[Stored records]

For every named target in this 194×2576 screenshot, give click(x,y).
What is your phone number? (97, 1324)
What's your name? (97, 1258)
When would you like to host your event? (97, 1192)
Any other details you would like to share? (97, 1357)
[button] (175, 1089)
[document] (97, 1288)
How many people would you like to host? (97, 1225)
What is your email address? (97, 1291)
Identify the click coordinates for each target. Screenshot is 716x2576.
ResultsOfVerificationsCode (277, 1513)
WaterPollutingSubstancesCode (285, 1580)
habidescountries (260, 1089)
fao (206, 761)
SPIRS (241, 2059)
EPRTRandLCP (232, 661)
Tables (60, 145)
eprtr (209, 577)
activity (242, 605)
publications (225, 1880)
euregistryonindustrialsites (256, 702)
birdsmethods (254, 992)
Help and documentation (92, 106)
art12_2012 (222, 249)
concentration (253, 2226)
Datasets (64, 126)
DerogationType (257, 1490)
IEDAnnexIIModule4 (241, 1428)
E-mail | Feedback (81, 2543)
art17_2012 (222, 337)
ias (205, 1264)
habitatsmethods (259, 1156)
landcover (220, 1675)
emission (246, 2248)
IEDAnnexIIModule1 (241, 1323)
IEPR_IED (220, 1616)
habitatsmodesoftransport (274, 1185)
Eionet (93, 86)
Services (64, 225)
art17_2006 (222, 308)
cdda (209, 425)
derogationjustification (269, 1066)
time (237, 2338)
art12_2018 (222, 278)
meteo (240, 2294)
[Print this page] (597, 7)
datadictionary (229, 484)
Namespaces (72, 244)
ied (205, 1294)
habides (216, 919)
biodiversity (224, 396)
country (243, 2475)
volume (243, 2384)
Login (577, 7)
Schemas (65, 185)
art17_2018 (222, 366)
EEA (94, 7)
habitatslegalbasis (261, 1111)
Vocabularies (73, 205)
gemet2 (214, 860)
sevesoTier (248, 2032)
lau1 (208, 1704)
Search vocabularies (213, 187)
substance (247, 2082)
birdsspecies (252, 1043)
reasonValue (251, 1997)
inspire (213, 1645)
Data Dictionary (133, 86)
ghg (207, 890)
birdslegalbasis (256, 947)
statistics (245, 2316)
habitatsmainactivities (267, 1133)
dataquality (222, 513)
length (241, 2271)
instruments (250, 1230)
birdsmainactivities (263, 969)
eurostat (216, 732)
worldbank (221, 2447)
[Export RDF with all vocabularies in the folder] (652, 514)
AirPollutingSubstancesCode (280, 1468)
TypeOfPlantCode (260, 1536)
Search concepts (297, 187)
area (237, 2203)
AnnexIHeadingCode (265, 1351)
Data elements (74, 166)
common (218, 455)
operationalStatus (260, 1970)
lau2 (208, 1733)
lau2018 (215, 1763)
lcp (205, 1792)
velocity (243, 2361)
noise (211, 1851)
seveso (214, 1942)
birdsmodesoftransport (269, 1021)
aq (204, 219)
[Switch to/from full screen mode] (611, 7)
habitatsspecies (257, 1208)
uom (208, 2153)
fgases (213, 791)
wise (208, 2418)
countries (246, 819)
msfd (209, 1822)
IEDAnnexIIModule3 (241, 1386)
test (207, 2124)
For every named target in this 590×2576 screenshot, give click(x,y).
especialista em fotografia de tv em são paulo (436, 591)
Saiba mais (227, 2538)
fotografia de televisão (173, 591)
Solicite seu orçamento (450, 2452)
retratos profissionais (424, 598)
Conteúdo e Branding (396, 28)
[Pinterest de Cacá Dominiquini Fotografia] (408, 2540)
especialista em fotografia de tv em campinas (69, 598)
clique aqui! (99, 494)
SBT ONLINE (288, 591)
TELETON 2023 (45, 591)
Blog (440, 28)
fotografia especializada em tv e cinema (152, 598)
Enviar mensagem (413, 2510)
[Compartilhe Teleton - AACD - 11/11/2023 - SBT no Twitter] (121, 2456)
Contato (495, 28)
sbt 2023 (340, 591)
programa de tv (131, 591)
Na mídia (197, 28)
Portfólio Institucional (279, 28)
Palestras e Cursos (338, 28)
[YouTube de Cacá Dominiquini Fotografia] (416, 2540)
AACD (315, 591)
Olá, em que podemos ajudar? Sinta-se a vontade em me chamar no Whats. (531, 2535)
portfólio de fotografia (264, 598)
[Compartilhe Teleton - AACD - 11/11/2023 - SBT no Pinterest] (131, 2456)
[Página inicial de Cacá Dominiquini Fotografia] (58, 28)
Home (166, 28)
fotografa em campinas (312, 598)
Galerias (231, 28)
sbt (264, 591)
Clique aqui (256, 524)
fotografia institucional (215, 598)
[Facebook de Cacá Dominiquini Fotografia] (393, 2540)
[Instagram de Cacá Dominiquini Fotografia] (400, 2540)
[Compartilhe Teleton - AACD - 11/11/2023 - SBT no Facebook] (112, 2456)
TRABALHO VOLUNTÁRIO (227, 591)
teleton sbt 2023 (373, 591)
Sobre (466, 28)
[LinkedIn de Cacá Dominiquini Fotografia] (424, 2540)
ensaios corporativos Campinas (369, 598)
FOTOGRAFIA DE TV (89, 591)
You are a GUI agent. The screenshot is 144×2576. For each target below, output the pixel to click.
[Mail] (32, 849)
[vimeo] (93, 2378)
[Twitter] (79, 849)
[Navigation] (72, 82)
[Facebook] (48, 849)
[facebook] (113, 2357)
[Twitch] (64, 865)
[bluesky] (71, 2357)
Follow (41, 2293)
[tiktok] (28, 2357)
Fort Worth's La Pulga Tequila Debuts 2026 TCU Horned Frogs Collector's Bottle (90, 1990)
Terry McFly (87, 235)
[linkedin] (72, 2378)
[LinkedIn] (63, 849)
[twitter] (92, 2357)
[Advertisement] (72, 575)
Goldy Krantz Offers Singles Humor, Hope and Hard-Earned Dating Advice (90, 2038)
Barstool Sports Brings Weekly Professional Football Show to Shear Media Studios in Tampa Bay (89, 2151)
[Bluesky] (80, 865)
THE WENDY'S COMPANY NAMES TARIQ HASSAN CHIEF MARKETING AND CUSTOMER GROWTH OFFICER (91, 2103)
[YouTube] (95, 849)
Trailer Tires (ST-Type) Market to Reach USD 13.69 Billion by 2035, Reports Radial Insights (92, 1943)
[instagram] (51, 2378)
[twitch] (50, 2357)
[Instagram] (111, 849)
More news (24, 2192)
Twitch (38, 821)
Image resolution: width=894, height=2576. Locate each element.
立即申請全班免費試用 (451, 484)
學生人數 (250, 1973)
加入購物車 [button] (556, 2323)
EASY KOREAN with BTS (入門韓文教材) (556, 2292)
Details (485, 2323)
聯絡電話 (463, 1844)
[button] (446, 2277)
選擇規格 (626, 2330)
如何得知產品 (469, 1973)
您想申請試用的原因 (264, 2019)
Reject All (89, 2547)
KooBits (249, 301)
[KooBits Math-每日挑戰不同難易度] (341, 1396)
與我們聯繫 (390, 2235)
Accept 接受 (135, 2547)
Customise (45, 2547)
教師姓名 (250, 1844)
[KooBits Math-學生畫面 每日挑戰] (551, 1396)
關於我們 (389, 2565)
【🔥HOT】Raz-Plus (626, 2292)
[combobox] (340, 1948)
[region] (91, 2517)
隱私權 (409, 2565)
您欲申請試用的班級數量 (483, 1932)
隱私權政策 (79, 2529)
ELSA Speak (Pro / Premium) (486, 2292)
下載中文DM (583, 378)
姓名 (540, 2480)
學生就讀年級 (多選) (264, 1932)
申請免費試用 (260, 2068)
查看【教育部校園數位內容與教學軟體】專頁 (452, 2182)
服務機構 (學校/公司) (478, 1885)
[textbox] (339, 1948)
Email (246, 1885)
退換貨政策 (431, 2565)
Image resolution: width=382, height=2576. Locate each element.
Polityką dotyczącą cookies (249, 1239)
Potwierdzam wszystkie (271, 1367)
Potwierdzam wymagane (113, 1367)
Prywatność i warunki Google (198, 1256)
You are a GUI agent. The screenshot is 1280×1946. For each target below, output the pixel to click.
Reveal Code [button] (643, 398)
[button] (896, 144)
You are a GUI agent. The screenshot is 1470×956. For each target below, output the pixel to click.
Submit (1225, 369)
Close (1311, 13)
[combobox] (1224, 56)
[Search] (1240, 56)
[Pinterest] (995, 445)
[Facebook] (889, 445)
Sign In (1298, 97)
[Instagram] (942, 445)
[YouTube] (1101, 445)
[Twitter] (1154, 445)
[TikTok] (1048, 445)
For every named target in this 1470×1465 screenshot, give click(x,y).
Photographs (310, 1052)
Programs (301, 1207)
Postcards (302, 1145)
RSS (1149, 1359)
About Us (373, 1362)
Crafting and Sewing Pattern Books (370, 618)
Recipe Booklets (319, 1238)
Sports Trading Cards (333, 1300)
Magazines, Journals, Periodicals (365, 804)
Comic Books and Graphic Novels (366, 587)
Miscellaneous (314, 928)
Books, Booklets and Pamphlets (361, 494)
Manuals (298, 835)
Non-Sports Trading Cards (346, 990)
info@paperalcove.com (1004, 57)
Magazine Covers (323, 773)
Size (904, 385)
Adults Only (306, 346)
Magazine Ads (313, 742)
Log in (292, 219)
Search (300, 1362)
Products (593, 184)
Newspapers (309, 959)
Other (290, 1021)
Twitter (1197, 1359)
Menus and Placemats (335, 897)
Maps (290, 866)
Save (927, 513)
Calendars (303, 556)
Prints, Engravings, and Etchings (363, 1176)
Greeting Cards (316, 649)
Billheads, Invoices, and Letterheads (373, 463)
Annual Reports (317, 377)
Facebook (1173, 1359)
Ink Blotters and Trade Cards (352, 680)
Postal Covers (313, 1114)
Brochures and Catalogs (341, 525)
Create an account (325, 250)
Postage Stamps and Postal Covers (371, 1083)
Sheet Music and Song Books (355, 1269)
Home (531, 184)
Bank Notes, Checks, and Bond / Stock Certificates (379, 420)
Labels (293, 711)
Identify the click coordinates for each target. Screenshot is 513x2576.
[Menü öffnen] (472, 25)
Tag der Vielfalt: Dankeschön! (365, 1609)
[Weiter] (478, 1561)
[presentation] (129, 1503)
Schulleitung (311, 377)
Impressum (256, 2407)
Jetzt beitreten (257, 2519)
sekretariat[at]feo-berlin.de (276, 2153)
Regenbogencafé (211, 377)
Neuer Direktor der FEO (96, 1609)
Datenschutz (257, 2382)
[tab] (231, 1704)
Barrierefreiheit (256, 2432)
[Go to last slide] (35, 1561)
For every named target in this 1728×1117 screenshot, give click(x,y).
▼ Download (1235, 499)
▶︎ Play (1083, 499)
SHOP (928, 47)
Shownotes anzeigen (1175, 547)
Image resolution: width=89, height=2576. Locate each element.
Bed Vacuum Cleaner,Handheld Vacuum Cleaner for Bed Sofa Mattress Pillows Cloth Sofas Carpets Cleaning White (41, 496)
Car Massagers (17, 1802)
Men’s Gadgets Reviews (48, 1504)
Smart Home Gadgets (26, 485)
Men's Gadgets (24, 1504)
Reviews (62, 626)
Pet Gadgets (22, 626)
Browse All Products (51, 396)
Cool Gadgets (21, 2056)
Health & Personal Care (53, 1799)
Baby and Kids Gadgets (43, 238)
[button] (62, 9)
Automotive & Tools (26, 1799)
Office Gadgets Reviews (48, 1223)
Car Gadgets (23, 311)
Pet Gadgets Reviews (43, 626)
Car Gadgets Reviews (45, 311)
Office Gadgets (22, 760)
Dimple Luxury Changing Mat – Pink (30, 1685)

- [YOUR INSTRUCTIONS]
Would you retype the lines above from the one with "lcp (205, 1792)" down to the one with "especialista em fotografia de tv em campinas", word for word, both ends included and no other lines?

- [RESPONSE TO THIS TASK]
lcp (205, 1792)
velocity (243, 2361)
noise (211, 1851)
seveso (214, 1942)
birdsmodesoftransport (269, 1021)
aq (204, 219)
[Switch to/from full screen mode] (611, 7)
habitatsspecies (257, 1208)
uom (208, 2153)
fgases (213, 791)
wise (208, 2418)
countries (246, 819)
msfd (209, 1822)
IEDAnnexIIModule3 (241, 1386)
test (207, 2124)
For every named target in this 590×2576 screenshot, give click(x,y).
especialista em fotografia de tv em são paulo (436, 591)
Saiba mais (227, 2538)
fotografia de televisão (173, 591)
Solicite seu orçamento (450, 2452)
retratos profissionais (424, 598)
Conteúdo e Branding (396, 28)
[Pinterest de Cacá Dominiquini Fotografia] (408, 2540)
especialista em fotografia de tv em campinas (69, 598)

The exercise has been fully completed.